Return every line of the listing below without changing anything, and leave out the pictures.

Entries provided –
==========

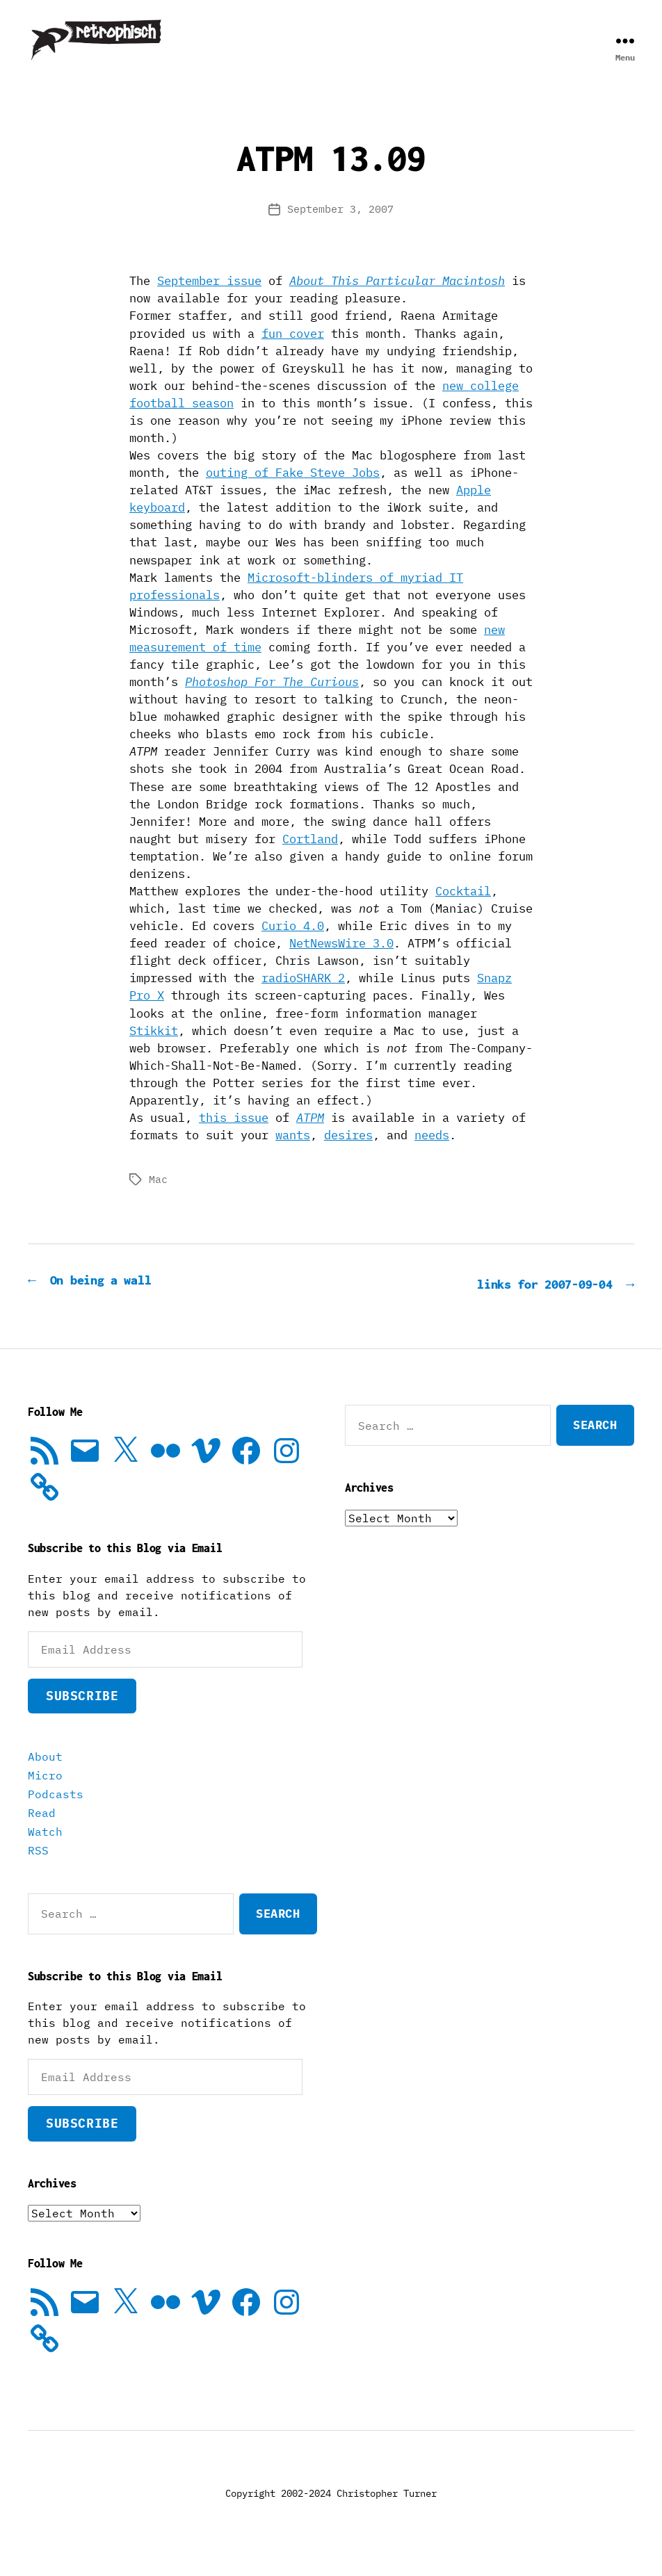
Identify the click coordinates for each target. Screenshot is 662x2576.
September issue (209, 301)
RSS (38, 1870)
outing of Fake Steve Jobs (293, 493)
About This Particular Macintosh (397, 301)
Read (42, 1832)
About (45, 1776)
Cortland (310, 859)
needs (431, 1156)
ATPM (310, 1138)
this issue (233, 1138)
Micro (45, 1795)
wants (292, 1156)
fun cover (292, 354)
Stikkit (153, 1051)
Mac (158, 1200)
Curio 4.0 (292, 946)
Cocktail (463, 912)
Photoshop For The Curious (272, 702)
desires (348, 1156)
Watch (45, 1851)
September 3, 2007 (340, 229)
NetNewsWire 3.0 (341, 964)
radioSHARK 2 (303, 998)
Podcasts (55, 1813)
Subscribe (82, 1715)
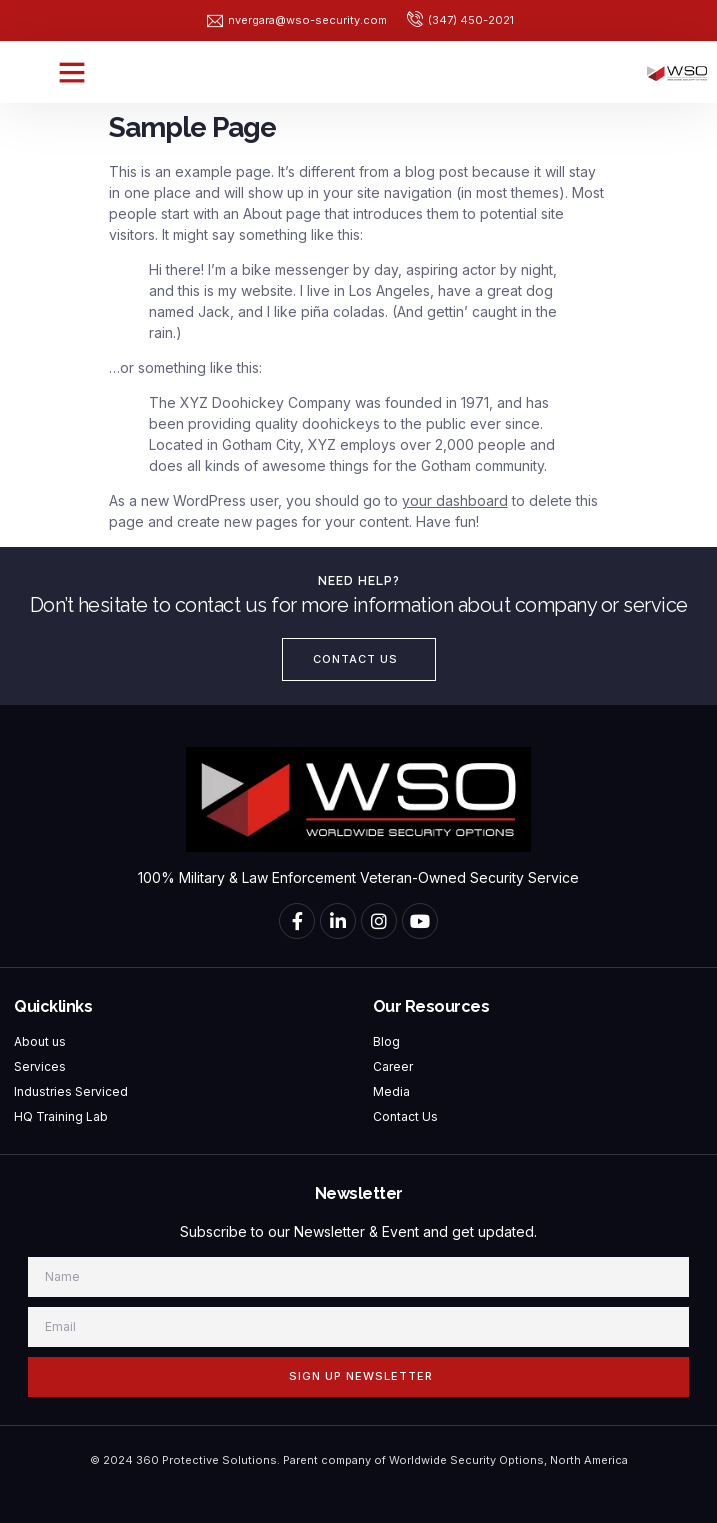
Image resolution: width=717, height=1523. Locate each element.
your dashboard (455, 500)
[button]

==========

Answer for the task –
Identify the click coordinates for each target. Screenshot is 662x2576.
September issue (209, 301)
RSS (38, 1870)
outing of Fake Steve Jobs (293, 493)
About This Particular Macintosh (397, 301)
Read (42, 1832)
About (45, 1776)
Cortland (310, 859)
needs (431, 1156)
ATPM (310, 1138)
this issue (233, 1138)
Micro (45, 1795)
wants (292, 1156)
fun cover (292, 354)
Stikkit (153, 1051)
Mac (158, 1200)
Curio 4.0 (292, 946)
Cocktail (463, 912)
Photoshop For The Curious (272, 702)
desires (348, 1156)
Watch (45, 1851)
September 3, 2007 (340, 229)
NetNewsWire 3.0 (341, 964)
radioSHARK 2 (303, 998)
Podcasts (55, 1813)
Subscribe (82, 1715)
Image resolution: width=717, height=1523. Locate each element.
your dashboard (455, 500)
[button]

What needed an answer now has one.